Alternatives considered: I know that I can use Telegraf to buffer the data by setting the metric_buffer_limit parameter in configuration file so when the connection to any instance of InfluxDB is broken data will be buffered and sent to database successfully on re-establishment of connection, but the use case I am describing includes the failure of Telegraf (the machine running Telegraf shuts down due to power failure). And the issue is that Telegraf truncates data on SIGHUP as mentioned in this issue #2679.
Use case: Why is this important (helps with prioritizing requests)?
So here is what I am trying to say,
I have an edge device setup at a remote site which collects the data via Telegraf using an input plugin and transfers it to a Local InfluxDB (running on local machine at remote site) and to a server InfluxDB (running on cloud).
Now, I have a scenario where Telegraf and InfluxDB (both running on local machine at remote site), due to some reason the connection between Telegraf (running on local) and InfluxDB (running on cloud) gets broken for multiple days. At the same time data is written successfully to the InfluxDB (running on local). While the connection is broken, at the same time due to some reason the local machine running the Telegraf also shuts down.

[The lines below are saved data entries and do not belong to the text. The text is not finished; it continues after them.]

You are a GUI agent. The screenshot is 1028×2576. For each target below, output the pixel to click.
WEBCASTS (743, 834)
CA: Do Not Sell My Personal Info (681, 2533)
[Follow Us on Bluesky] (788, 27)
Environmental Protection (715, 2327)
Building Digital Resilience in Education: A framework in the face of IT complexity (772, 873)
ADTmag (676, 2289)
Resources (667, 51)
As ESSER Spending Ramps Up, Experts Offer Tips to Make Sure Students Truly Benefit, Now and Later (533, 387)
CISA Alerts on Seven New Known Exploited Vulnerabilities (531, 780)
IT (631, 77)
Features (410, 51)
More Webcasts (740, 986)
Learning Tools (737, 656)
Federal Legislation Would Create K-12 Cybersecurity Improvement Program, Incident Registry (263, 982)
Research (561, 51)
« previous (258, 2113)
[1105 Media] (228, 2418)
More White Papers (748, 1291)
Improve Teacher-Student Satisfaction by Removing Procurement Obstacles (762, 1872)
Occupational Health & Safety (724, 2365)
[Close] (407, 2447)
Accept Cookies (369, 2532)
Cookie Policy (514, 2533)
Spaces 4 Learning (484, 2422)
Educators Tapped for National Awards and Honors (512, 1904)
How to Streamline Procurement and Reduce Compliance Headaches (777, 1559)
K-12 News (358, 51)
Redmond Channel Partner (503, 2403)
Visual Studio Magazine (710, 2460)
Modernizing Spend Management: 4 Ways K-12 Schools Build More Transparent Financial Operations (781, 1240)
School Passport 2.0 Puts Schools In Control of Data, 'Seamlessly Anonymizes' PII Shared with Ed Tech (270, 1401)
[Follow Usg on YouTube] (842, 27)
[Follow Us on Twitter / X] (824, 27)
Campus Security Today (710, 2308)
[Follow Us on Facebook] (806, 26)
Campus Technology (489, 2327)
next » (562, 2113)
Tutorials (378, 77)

Now I know that if the local machine shuts down there is no way to recover the data that is lost until the machine is up and running again successfully. But the time until which the machine was running and Telegraf was storing the data on InfluxDB (running on local) while the connection to InfluxDB (running on cloud) was broken, I want a way through which I can synchronize the data between the InfluxDB (running on local) and InfluxDB (running on cloud) (before the local machine shut down).
I want some possible way to do so, when the local machine is up and running successfully and the connection is also successfully restored to both InfluxDB instances.
A single Telegraf is configured and running in a local machine on the remote site which is sending data to both the local InfluxDB and server InfluxDB.